DB: We encouraged each other. It was an ideal setup—we worked at opposite ends of the property. We would always begin the day together, have breakfast together and talk, and then, at a certain point we would separate and work. Sometimes, we’d meet in the middle of the day but usually I would go out to the studio in the morning and not come back to the house until late afternoon or early evening. I knew he was working, he knew I was working, and we both agreed that was psychologically helpful.
SM: Did you know any other artists who worked like that?
DB: Another pair, another couple? No, I think it was rare then, particularly with queer couples. There was usually one dominantly successful one and the other became more an acolyte of some sort, more of a shadow person.

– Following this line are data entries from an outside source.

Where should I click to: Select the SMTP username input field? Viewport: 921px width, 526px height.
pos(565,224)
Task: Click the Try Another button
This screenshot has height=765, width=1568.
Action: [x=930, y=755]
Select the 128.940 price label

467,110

SM: I think the last time we spoke, you’d just been up to San Francisco for a Theophilus Brown show. Since he and Paul Wonner are so strongly identified as Bay Area painters, I hadn’t realized that they’d lived in Santa Monica for a while during the ’60s.
DB: They had an apartment right here on 3rd Street in ’63 and ’64. Now, that’s a very good example. They were pretty much a pair but Bill [William Theophilus Brown] always bowed to Paul. Bill behaved as though Paul were the real painter and he was the dabbler. But, of course, he was perfectly serious and he’s never stopped painting and he’s good, but there was something about having been raised a rich boy that made Bill modest about his talents. I also sincerely believe that he believed that Paul was his superior as an artist. And I think tacitly Paul accepted that too. [laughs]

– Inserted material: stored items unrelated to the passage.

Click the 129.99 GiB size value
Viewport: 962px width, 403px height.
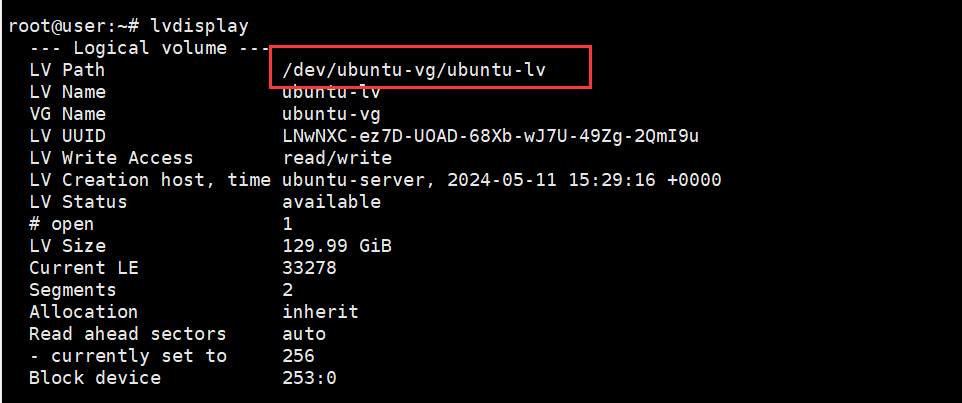click(x=332, y=246)
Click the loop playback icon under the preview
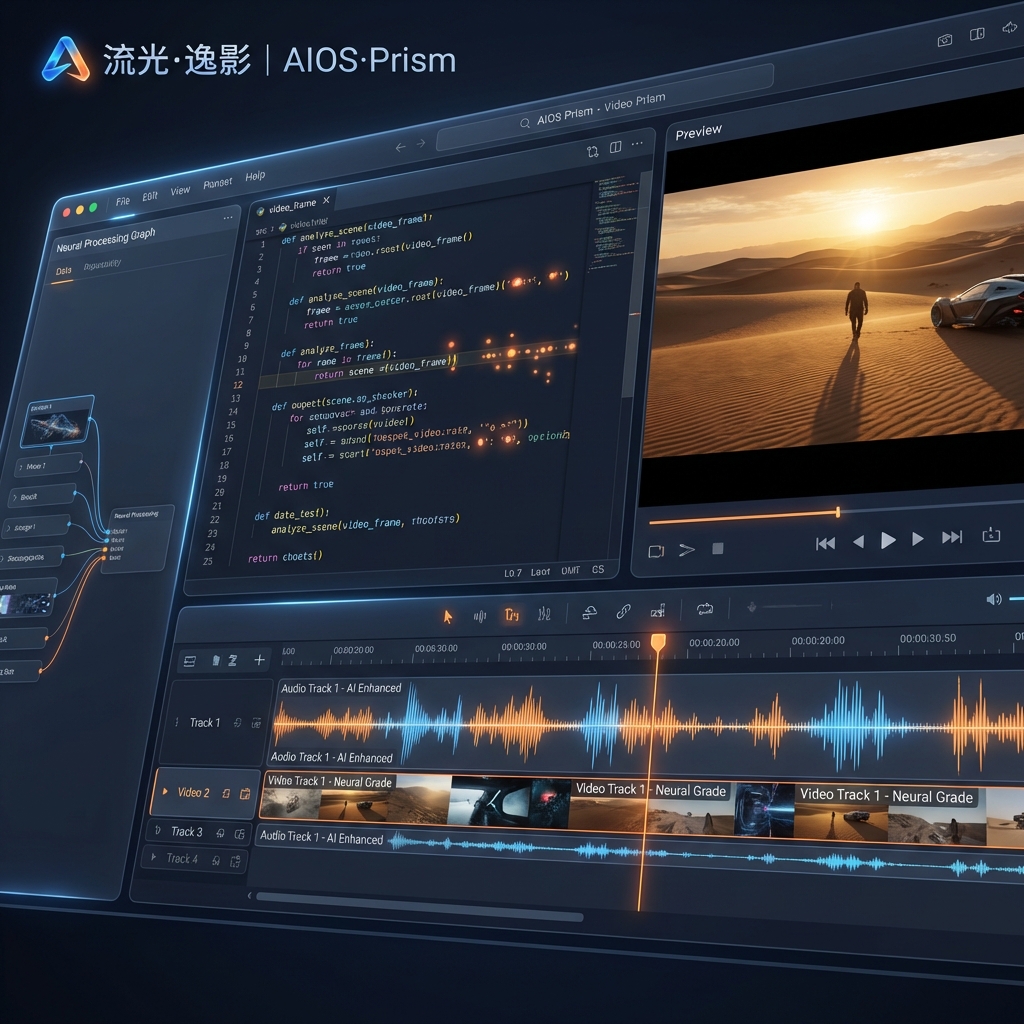 click(x=655, y=550)
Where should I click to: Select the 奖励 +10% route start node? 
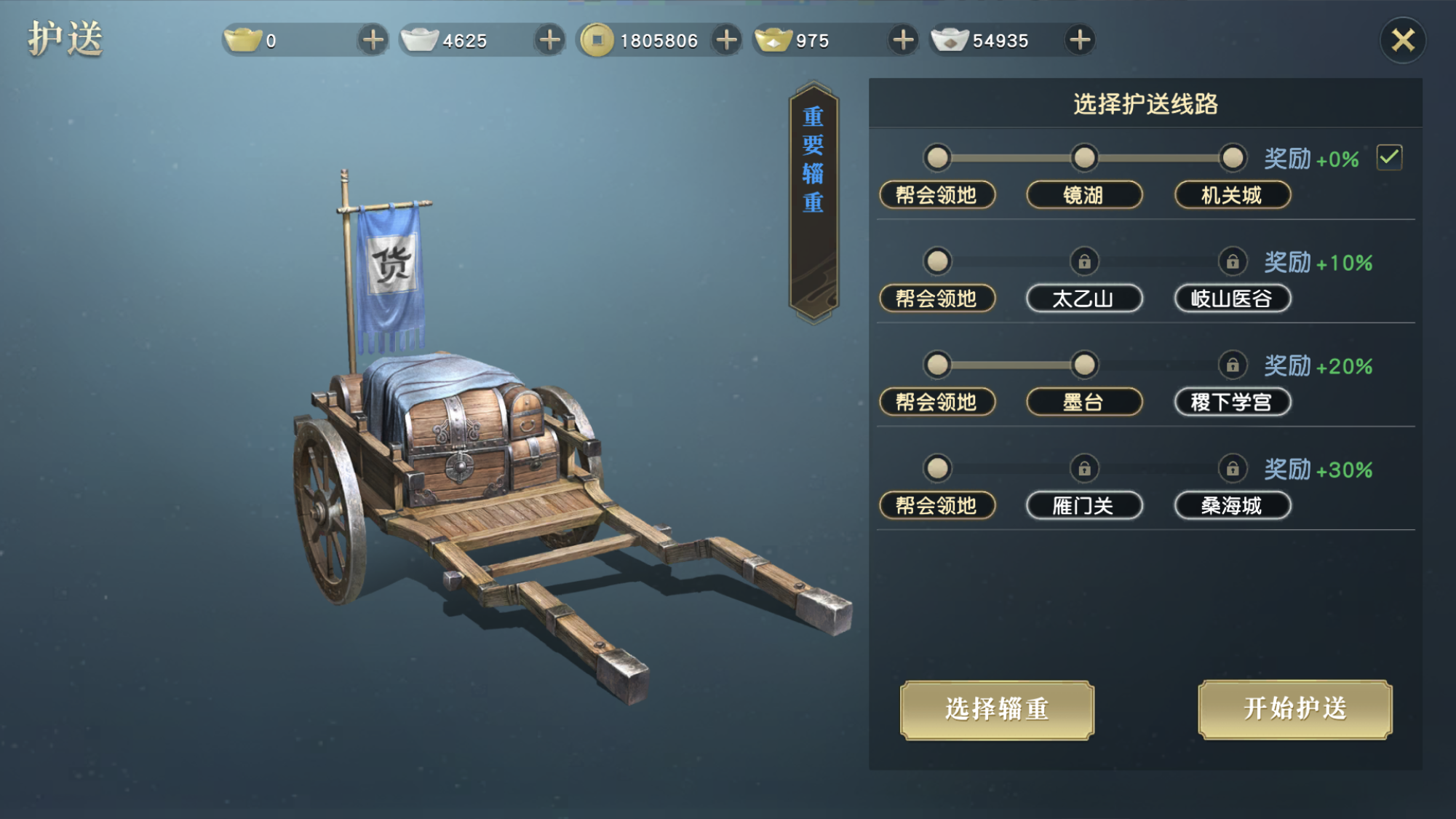(937, 261)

We used to meet one evening a week, either at their apartment or here, and hire a model or find a friend who would sit for us. We worked together a lot. When Cecil Beaton was working on My Fair Lady, he sometimes came to our drawing sessions. And drew.
We’d met Bill and Paul through our closest heterosexual friends, Jo Lathwood, who was a clothing designer, and Ben Masselink, who was a struggling writer. Chris was very encouraging to him. Jo was about twenty years older than Ben, so there was some identification going on; they were sort of a heterosexual version of us.
Chris, you see, was so smart. He encouraged me to be an artist because he saw I had a real flair for it. He also believed that I had some talent for writing, but he didn’t encourage that like he did the art because he knew that two people who lived together and practiced the same art were more likely to have trouble—to be competitive, to have one be more successful than the other. Being in different fields was much safer. And he was very savvy in that.